There was also a slew of Logitech boards with the myriads of PCs that I have used over the years. Not too bad either. Satisfying sounds and feel, wireless, comfortable and good to type on. Hell, most of the posts on this site and this one before ’07 were made with a Logitech board. And there was some good stuff.
But, and this is just my own humble opinion, not as good as the stuff that came after.
Yes, I do love my keyboard. Is that strange? Maybe. If you don’t love yours, then perhaps you should take some time out of your day today and get to shopping. If your computer is a tool, then the keyboard is the handle and you really should find something that works for you, fits well in your hand and is pleasing to use. Otherwise, you might as well use a pencil. I shudder at that thought.

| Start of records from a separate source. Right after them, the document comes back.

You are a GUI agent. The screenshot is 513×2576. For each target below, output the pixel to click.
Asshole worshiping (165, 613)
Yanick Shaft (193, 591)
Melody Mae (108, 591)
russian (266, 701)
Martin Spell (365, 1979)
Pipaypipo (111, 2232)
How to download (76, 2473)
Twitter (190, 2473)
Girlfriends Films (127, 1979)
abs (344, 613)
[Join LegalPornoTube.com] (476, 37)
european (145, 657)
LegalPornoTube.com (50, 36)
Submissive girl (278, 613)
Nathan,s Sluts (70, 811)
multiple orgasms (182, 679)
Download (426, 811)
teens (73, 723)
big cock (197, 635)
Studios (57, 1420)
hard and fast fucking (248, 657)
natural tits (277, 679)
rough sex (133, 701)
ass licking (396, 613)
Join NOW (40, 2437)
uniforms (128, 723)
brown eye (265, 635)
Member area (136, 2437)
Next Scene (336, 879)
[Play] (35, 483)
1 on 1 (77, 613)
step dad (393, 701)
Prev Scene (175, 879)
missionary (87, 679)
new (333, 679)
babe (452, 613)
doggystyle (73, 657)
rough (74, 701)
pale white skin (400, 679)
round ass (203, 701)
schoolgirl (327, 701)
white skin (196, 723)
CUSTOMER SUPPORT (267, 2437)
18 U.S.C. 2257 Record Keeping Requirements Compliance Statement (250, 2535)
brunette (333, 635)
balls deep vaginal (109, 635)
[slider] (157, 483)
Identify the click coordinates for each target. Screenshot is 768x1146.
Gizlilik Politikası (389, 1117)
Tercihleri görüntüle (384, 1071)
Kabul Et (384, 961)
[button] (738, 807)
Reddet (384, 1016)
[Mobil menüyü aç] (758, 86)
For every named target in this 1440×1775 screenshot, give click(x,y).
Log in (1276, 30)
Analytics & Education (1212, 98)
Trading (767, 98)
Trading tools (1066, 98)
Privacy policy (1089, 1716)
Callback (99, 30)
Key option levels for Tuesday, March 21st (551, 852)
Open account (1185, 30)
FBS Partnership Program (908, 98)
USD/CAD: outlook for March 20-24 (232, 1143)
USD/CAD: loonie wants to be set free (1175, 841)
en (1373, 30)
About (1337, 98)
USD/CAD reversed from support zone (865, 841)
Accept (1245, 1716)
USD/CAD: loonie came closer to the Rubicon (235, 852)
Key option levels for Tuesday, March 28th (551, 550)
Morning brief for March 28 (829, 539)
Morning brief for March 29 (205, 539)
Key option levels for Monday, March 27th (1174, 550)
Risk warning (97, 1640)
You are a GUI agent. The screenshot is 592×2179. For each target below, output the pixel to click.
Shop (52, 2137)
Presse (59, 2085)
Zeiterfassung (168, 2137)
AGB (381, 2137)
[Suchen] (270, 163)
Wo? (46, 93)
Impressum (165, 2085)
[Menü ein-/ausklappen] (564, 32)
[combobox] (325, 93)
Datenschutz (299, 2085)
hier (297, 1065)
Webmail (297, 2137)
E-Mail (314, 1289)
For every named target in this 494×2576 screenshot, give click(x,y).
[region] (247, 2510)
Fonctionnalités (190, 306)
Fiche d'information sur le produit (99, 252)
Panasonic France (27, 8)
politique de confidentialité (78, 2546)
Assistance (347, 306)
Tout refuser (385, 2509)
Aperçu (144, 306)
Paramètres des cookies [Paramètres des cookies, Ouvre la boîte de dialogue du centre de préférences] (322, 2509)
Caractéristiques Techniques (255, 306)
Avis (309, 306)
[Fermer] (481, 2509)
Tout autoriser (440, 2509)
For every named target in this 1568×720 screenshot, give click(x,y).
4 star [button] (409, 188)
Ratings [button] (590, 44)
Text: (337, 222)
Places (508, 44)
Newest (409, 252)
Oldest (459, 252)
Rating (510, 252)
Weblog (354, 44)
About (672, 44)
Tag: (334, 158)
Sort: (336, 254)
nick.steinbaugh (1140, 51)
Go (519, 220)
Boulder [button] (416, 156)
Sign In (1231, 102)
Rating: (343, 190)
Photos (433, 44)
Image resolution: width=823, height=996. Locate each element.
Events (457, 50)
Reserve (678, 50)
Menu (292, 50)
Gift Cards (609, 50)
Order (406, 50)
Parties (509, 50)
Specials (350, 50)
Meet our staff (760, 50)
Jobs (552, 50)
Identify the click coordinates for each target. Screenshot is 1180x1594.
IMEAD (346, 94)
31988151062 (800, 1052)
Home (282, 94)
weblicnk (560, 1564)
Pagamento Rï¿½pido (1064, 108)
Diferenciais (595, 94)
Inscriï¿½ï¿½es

You should be able to use a keyboard like you use your car. When you reach for something, it’s just there. You didn’t have to look because your hands knew what it would find when it landed. A good keyboard is exactly like that.
And I love mine.
On Being Sick, part 2
I swear I’m crazy from this damned fever I’ve had most of the week. It’s like I’m going through menopause or something, which I’m really not because, you know, I have a penis.
So, a fever plus 90 degree temps in SoCal plus a cough so bad I think I might have cracked a rib or two. Add in a few idiot drivers and suddenly I’m Mr. Crankypants. Sheesh.
This is the other reason I don’t get sick very often. I don’t handle it well. Nope. No sir. Not even a little bit. Not.
Worry if you see me walking around with a baseball bat. If you see said bat, running might be a good choice of actions. At me or away, your pick. I’m really not that accurate with a bat.